SANTA CRUZ, Calif. – The chilling sounds of gunfire on the Virginia Tech campus; the hateful taunts from Saddam Hussein’s execution; the racist tirade of comedian Michael Richards.

Those videos, all shot with cell phone cameras and seen by millions, are a few examples of the power now at the fingertips of the masses. Even the man widely credited with inventing the camera phone in 1997 is awed by the cultural revolution he helped launch.

“It’s had a massive impact because it’s just so convenient,” said Philippe Kahn, a tech industry maverick whose other pioneering efforts include the founding of software maker Borland, an early Microsoft Corp. antagonist.

“There’s always a way to capture memories and share it,” he said. “You go to a restaurant, and there’s a birthday and suddenly everyone is getting their camera phones out. It’s amazing.”

If Kahn feels a bit like a proud father when he sees people holding up their cell phones to snap pictures, there’s good reason: He jury-rigged the first camera phone while his wife was in labor with their daughter.

“We were going to have a baby and I wanted to share the pictures with family and friends,” Kahn said, “and there was no easy way to do it.”

A decade later, 41 percent of American households own a camera phone “and you can hardly find a phone without a camera anymore,” said Michael Cai, an industry analyst at Parks Associates.

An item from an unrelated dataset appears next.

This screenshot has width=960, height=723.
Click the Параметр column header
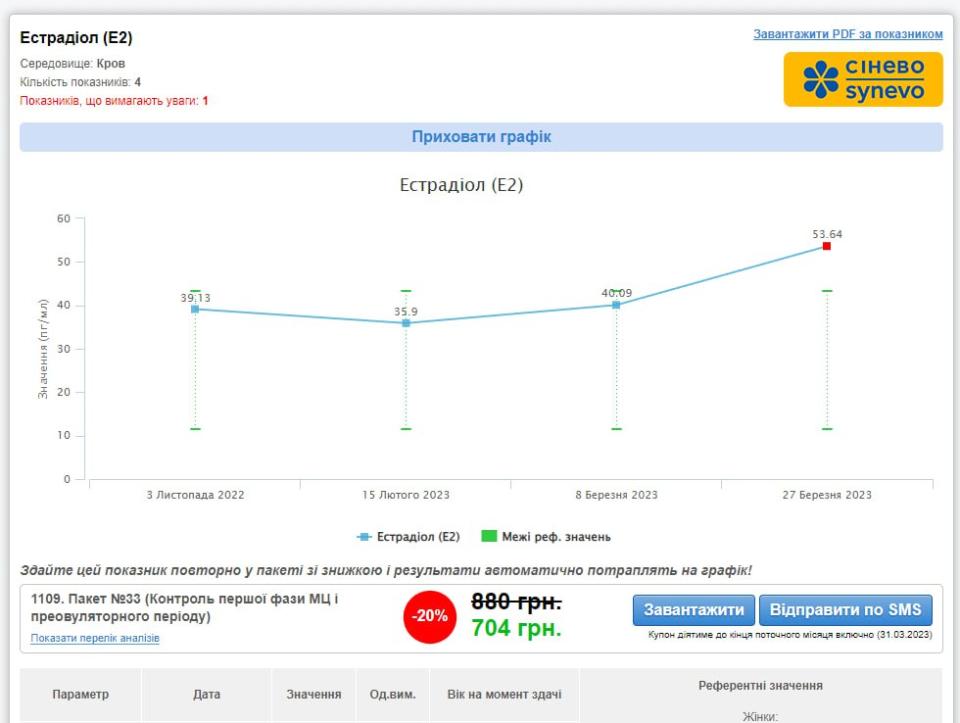[80, 694]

Market researcher Gartner Inc. predicts that about 589 million cell phones will be sold with cameras in 2007, increasing to more than 1 billion worldwide by 2010.

Mix in the Internet’s vast reach and the growth of YouTube , and the ubiquitous gadget’s influence only deepens and gets more complicated. So much so that the watchful eyes on all of us may no longer just be those of Big Brother.

“For the past decade, we’ve been under surveillance under these big black and white cameras on buildings and at 7-Eleven stores. But the candid camera is wielded by individuals now,” said Fred Turner, an assistant professor of communications at Stanford University who specializes in digital media and culture.

The contraption Kahn assembled in a Santa Cruz labor-and- delivery room in 1997 has evolved into a pocket-friendly phenomenon that has empowered citizen journalists and personal paparazzi.

It has prompted lawsuits – a student sued campus police at UCLA for alleged excessive force after officers were caught on cell- phone video using a stun gun during his arrest; and been a catalyst for change – a government inquiry into police practices ensued in Malaysia after a cell-phone video revealed a woman detainee being forced to do squats while naked.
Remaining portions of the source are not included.